The benefit of small cells is straightforward – its better to have a few dozen people on a small cell than 600 on a large cell. Not only will the costs be potentially lower by using these smaller cells, the available bandwidth per user could increase as well. In fact, some estimates say you can increase capacity by a factor of ten using small cells thanks to more effective radio frequency utilization.

If we need any external validation in-fact, the analysts are quick to point out the “metrocell” market will grow by a factor of six between 2013-2018.

Another interesting takeaway from our recent meeting was the in-building opportunity has only been penetrated by 10% and the total opportunity of the market this year is estimated at $4.3 billion with the market size almost doubling in the next five years! Interestingly, if you think small cells will lessen in importance when 5G rolls around, you’d be wrong.

To help take advantage of the opportunity, the company has put together a database of hundreds of thousands of potential small cell sites in Europe and North America. In addition, they have partnered with Crown Castle to allow carriers to place small cells on their buildings. In fact there is a new small cell shroud which has recently been approved by New York City municipality.
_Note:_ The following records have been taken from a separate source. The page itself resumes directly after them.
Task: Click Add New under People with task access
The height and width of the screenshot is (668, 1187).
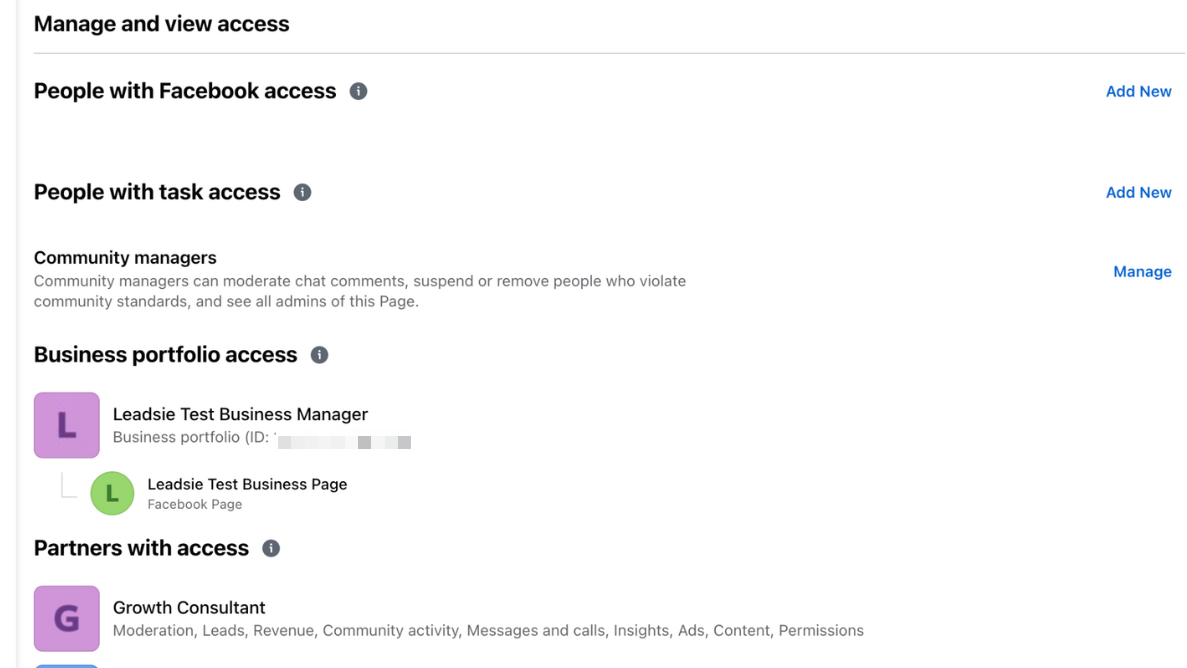Action: (1138, 192)
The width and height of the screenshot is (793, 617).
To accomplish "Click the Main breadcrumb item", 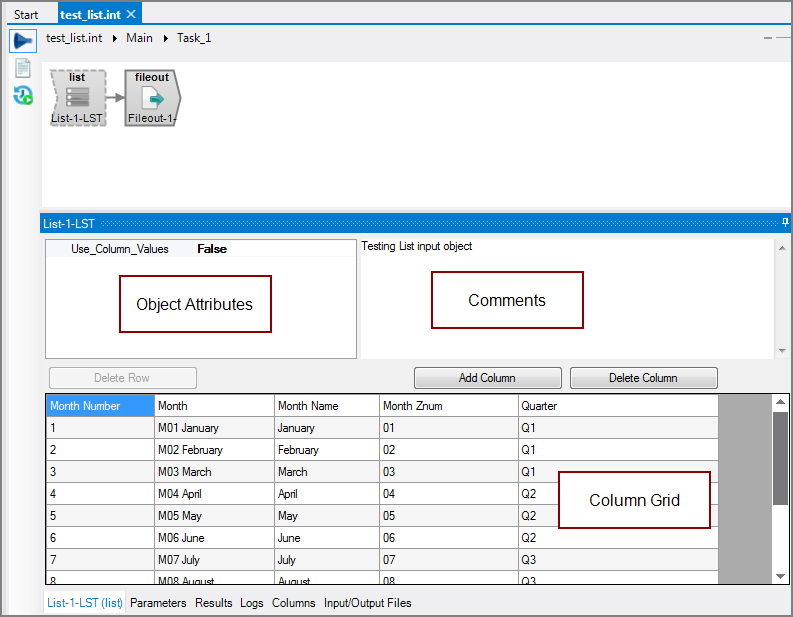I will 139,38.
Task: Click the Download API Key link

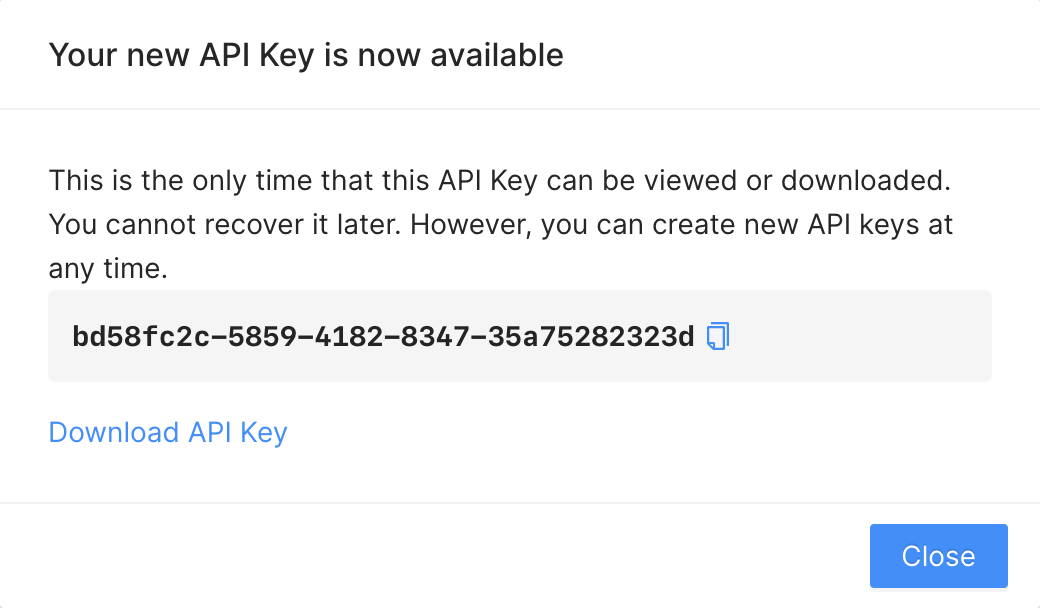Action: pyautogui.click(x=168, y=432)
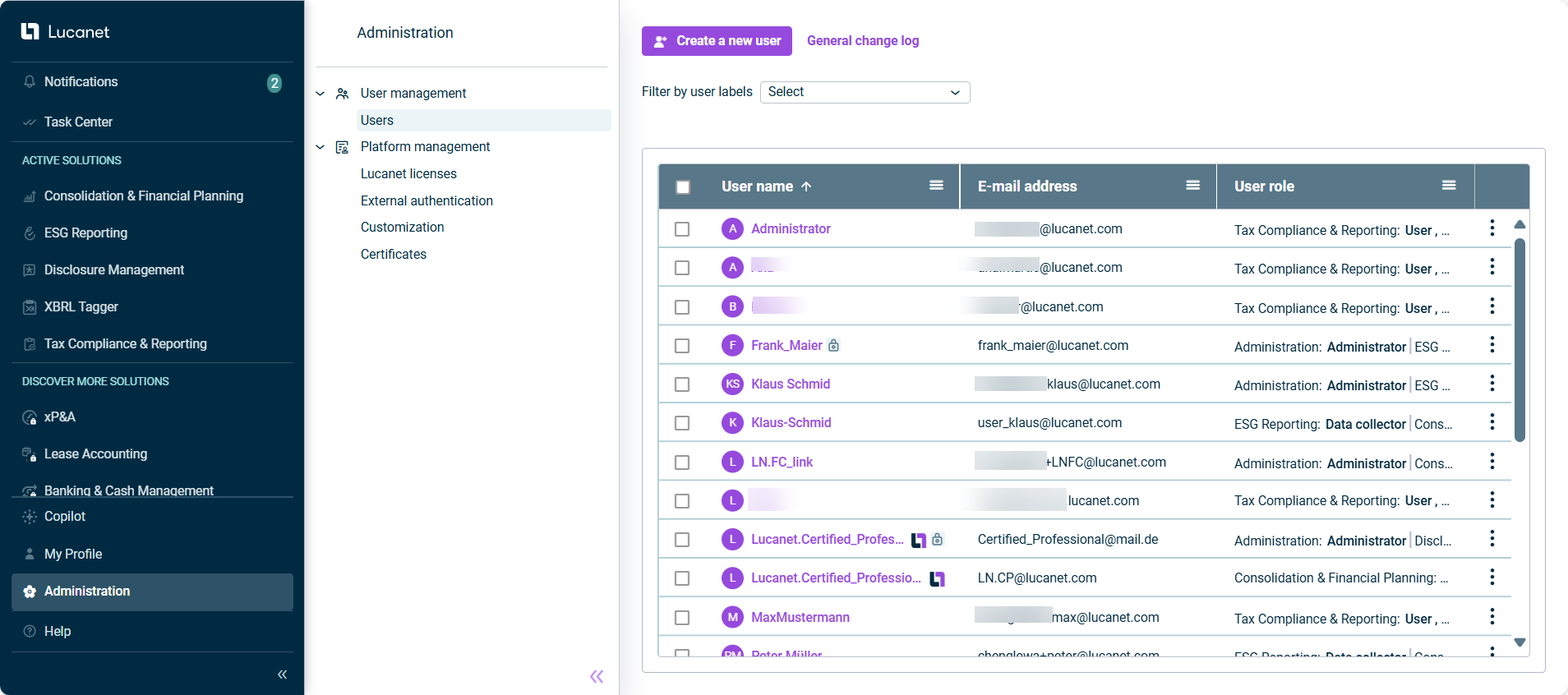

The Alcatel-Lucent Small Cell Shroud Display in action. Uncovered shroud is on the left

alcatel-lucent-small-cell-shroud.JPG

So far there are 11 partners in total which can help with installs, 3D mapping, determining current RF coverage versus congestion, etc.

Guillet was also very proud to tell me the company has deployed in carrier networks which are using equipment from competitors – Alcatel-Lucent provides outdoor metro cells underneath the macro cells of others. They can use the same or different spectrum. They emphasize that Vodafone (where Huawei and Ericsson supply the macro cells) is one of the providers doing this today and that they can interop with the equipment of others as well. For more see Who’s Afraid of Interoperability by the company’s Mike Schabel.

In addition, they see applications for small cells in buildings and homes. In fact as more users access business applications from their offices, small cells are being used to provide data traffic indoors. Couple this with more small cells in homes and carriers are finally able to migrate voice off 3G to VoLTE with HD quality.

In fact, they see a nice coexistence of WiFi and small cells – with the potential for carriers to deploy applications over small cells and offload to WiFi when best effort services are adequate.

In the time you took to read this piece, no doubt, countless people have decided to upgrade their smartphones with higher resolution screens demanding even more bandwidth. This is the ideal scenario for those predicting small cell growth and Alcatel-Lucent seems poised to help supply the wireless and heterogeneous networks of the future.